(Word and element location records)
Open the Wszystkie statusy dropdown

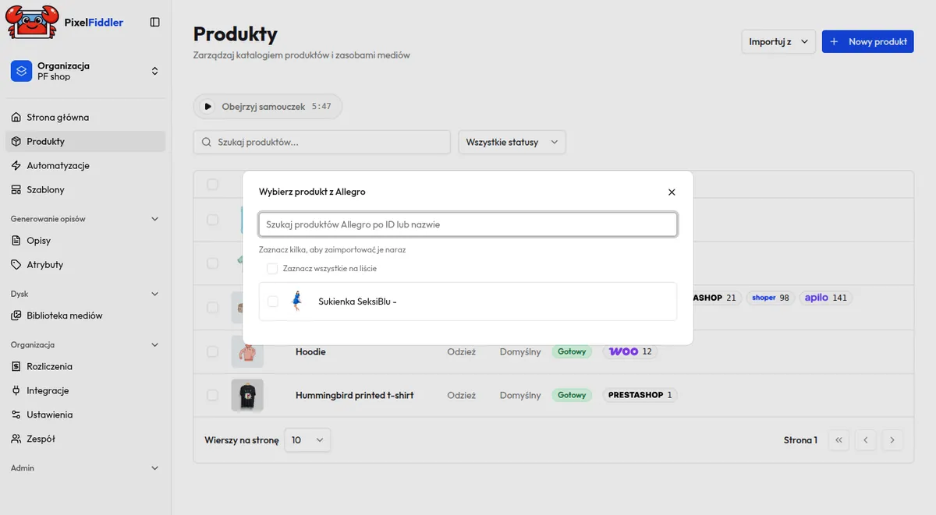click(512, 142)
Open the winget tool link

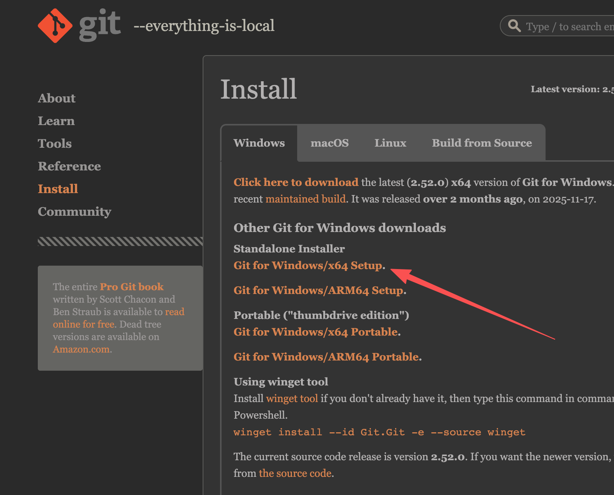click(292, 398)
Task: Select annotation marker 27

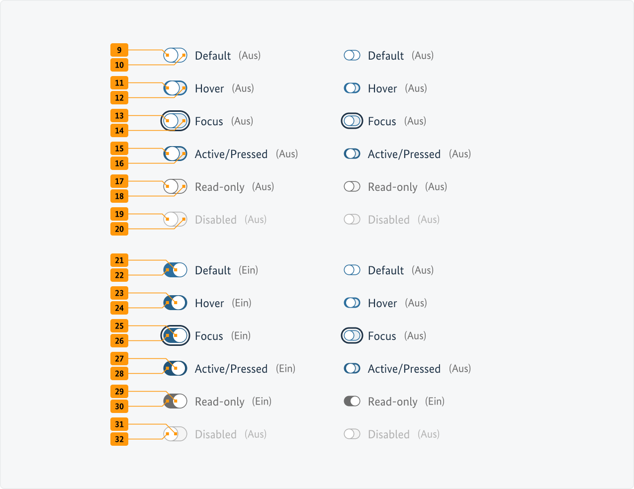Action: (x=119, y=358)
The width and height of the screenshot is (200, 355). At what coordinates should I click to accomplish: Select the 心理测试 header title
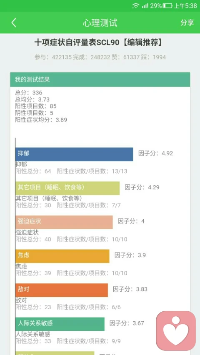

* _EXERCISE_:
Format every line of the items above as a JSON list of strings, one string per line, skipping blank lines and leaving out the pictures.

* _FINISHED TASK_:
[
  "Open the Wszystkie statusy dropdown",
  "click(512, 142)",
  "Open the winget tool link",
  "click(292, 398)",
  "Task: Select annotation marker 27",
  "Action: (x=119, y=358)",
  "The width and height of the screenshot is (200, 355). At what coordinates should I click to accomplish: Select the 心理测试 header title"
]